If Mr. Browder’s embrace of nature made him an effective evangelist, his implacability could also alienate some allies and cast some potentially worthy compromises — like the sugar industry’s belated agreement to clean up the Everglades — as sellouts to corporate greed.
“Joe hasn’t always gotten the credit he deserved for the remarkable work he did,” said Michael Grunwald, the author of “The Swamp: The Everglades, Florida, and the Politics of Paradise” (2006), “but the Earth is in better shape because he was on it.”
Joe Bartles Browder was born on April 10, 1938, in Amarillo, Tex., the son of Edward Browder, an aviator, and the former Betty Bartles, who ran a small business. He was descended on his mother’s side from a Delaware Indian chief.
He was raised in Havana, Mexico and California before moving to Miami, where his family was housed with Army Air Forces officers during World War II. It was there he developed his fascination with the South Florida swamps. He won a scholarship to study ornithology at Cornell University but dropped out because of insufficient funds.
Mr. Browder became a television reporter and producer for the NBC affiliate in Miami in the 1960s. But even then, he was a leader of the National Audubon Society in Florida. He left broadcasting in 1968 to devote himself to environmentalism and was the founding coordinator of the Everglades Coalition.
When he and Nathaniel Reed, a former assistant Interior secretary, teamed to oppose the proposed jetport, near the border between Miami-Dade and Collier Counties, Miami-Dade’s mayor branded them “white militants.”

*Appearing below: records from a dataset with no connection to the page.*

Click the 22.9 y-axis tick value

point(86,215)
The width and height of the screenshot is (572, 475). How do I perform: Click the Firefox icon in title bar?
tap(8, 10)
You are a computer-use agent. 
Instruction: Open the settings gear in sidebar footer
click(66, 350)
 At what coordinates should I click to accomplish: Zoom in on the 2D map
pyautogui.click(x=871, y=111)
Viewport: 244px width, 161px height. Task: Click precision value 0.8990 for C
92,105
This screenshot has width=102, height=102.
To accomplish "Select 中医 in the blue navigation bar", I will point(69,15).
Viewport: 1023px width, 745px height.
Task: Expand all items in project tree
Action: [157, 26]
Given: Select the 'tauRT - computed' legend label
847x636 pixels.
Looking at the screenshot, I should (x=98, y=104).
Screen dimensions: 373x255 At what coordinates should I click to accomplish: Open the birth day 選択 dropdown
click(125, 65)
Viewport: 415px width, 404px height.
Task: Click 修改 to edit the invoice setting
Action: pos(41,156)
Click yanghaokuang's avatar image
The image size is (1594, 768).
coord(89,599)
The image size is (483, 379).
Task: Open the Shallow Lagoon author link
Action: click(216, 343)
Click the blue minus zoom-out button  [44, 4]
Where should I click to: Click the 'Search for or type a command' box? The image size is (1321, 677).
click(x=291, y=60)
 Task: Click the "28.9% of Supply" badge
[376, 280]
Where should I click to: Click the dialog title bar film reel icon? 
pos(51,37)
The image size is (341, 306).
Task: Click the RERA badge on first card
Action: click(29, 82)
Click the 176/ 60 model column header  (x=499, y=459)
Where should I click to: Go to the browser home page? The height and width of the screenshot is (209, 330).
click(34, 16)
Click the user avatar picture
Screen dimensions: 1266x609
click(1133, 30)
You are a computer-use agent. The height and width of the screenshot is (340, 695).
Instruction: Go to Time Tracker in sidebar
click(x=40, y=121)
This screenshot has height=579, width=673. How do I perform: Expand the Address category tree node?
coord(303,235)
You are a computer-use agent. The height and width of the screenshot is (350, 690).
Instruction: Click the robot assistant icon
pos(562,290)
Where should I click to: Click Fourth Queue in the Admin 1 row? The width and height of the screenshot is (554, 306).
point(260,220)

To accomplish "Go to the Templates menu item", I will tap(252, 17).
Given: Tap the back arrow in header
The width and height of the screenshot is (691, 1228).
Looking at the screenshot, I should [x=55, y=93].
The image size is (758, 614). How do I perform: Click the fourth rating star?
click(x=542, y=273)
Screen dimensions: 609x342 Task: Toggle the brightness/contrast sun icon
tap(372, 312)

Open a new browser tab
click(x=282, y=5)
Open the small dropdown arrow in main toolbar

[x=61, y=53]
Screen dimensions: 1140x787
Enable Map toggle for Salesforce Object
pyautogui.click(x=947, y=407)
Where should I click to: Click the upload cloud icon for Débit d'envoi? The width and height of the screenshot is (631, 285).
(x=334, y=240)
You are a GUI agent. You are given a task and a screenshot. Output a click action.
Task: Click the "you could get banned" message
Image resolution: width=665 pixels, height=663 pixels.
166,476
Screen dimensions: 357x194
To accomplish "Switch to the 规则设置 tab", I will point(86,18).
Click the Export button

But they successfully lobbied the aviation industry and persuaded the Nixon administration to withdraw federal funding for the jetport after demonstrating that it would endanger wetlands and the dwindling alligator population.
“Joe was a conservation hero who proved that one person can change the world,” David Houghton, the president of the National Wildlife Refuge Association, said in a statement. “Big Cypress National Preserve, Everglades National Park and Everglades Headwaters National Wildlife Refuge and Conservation Area are testament to his profound passion and dedication.”
Besides Ms. Dunlap, Mr. Browder is survived by two sons from a former marriage, Ronald and Monte; and four grandchildren.
Mr. Browder met Ms. Dunlap at a Senate hearing on the jetport and persuaded her to join Friends of the Earth. She had been studying landscape architecture and was working for the National Parks Conservation Association. (She went on to help found and become the president of the Environmental Policy Institute and the Environmental Policy Center in Washington.)
“Look at it this way, Louise,” she recalled Mr. Browder telling her. “Would you rather have some influence over deciding where the airport will be located, or would you rather decide where to plant the trees and grass around the parking lots?”